▶ [Problem details]:
Repeat the stretch of records from the start through the line that contains "pyautogui.click(x=369, y=405)", and leave the pictures out of your answer.

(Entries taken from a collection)
+++

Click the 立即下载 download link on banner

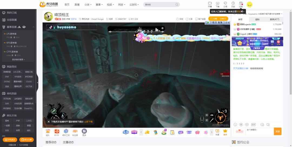(88, 122)
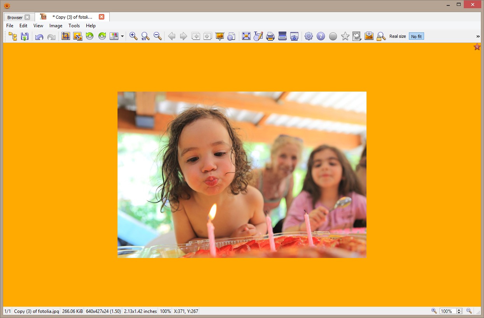This screenshot has height=318, width=484.
Task: Open the Print dialog icon
Action: pos(270,36)
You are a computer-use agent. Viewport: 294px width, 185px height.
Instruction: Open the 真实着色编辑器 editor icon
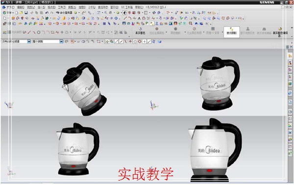tap(280, 32)
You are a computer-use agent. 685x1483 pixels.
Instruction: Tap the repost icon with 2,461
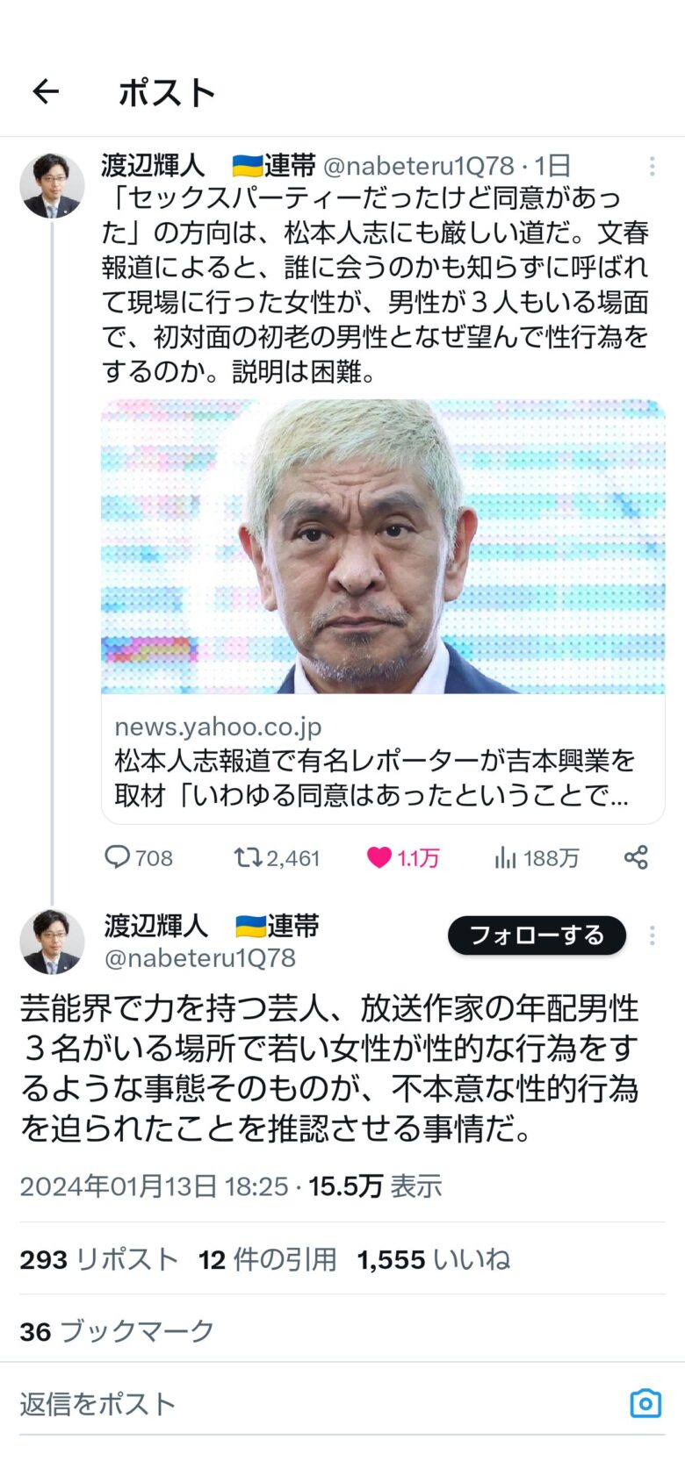click(248, 856)
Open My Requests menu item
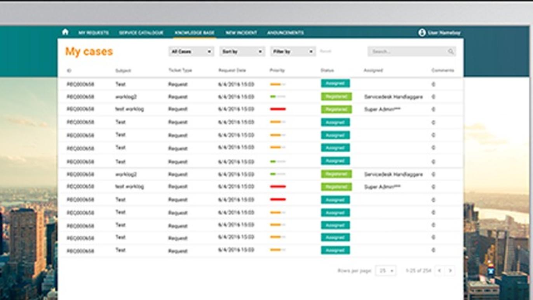This screenshot has height=300, width=533. click(x=94, y=33)
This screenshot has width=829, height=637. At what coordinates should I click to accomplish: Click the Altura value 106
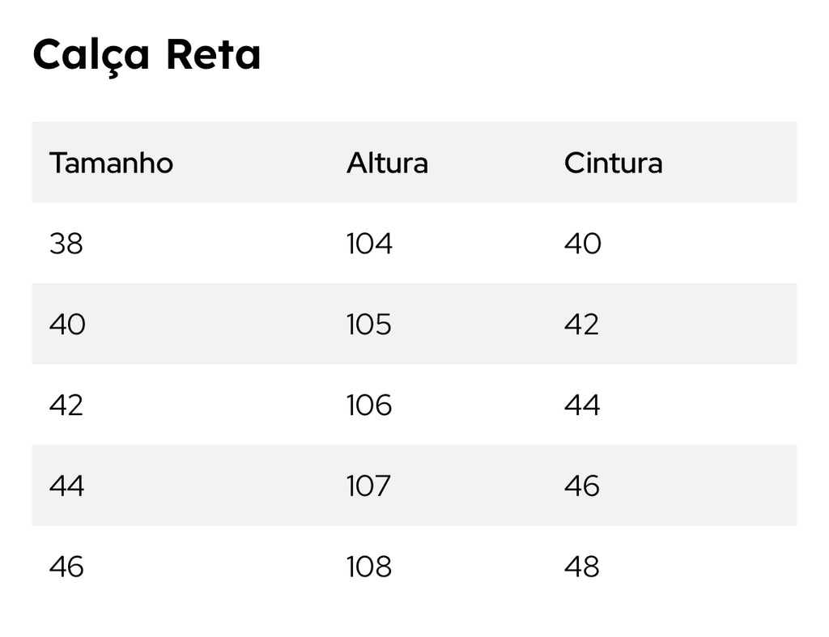pyautogui.click(x=369, y=405)
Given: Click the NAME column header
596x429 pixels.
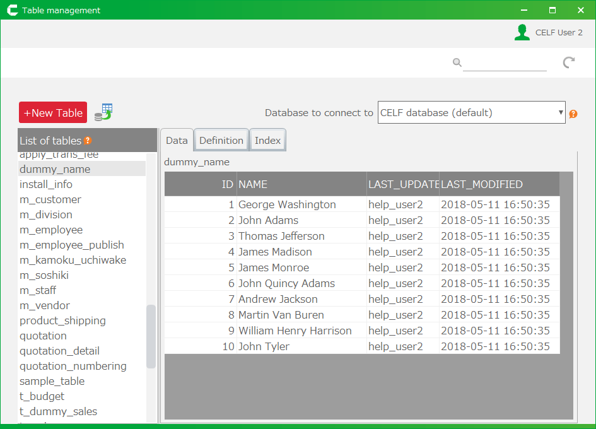Looking at the screenshot, I should tap(301, 184).
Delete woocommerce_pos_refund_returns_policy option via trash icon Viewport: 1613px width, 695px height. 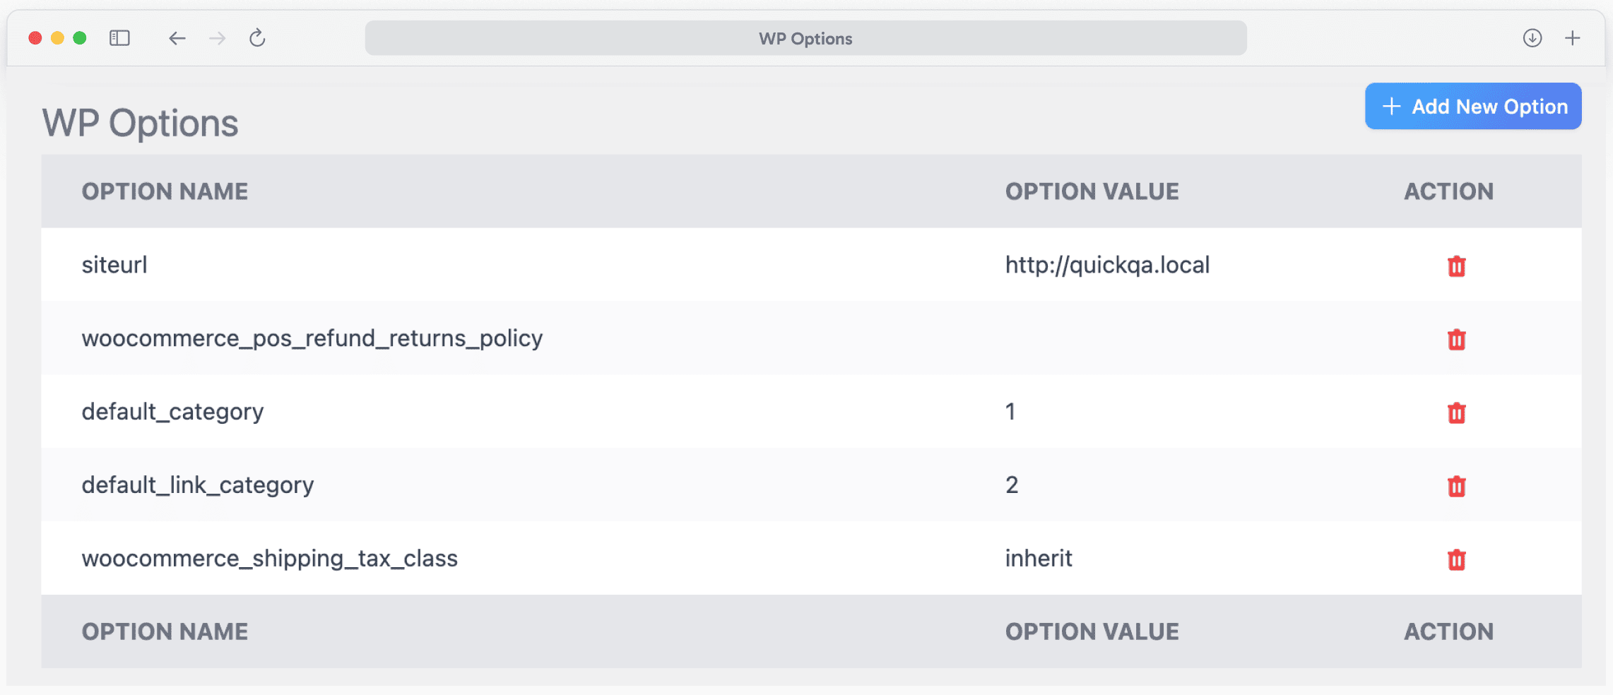click(1456, 340)
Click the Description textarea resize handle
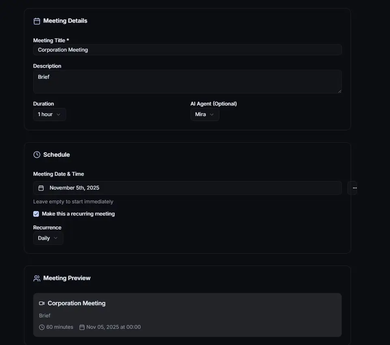This screenshot has height=345, width=390. click(339, 91)
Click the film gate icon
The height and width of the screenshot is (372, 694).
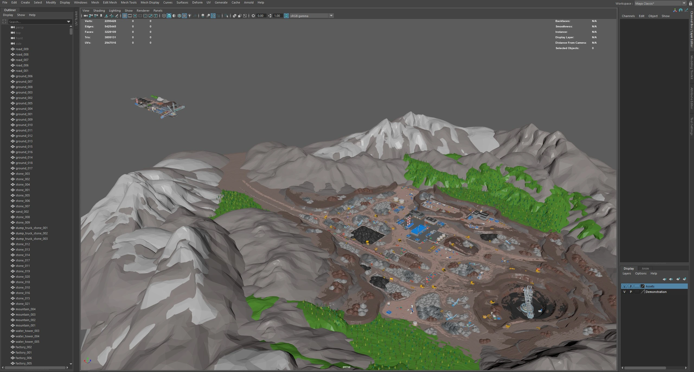coord(130,16)
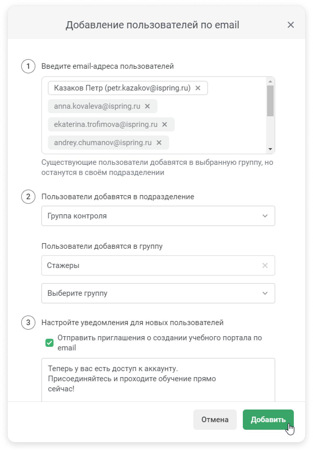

+++

▶ [The response]:
Click the 立即下载 download link on banner

(88, 122)
This screenshot has height=318, width=484.
Task: Open the Print dialog icon
Action: pos(270,36)
You are a computer-use agent. Viewport: 294px width, 185px height.
Instruction: Open the 真实着色编辑器 editor icon
tap(280, 32)
You are a computer-use agent. 685x1483 pixels.
Instruction: Tap the repost icon with 2,461
click(248, 856)
Open My Requests menu item
This screenshot has height=300, width=533. click(x=94, y=33)
This screenshot has width=829, height=637. At what coordinates should I click to accomplish: Click the Altura value 106
pyautogui.click(x=369, y=405)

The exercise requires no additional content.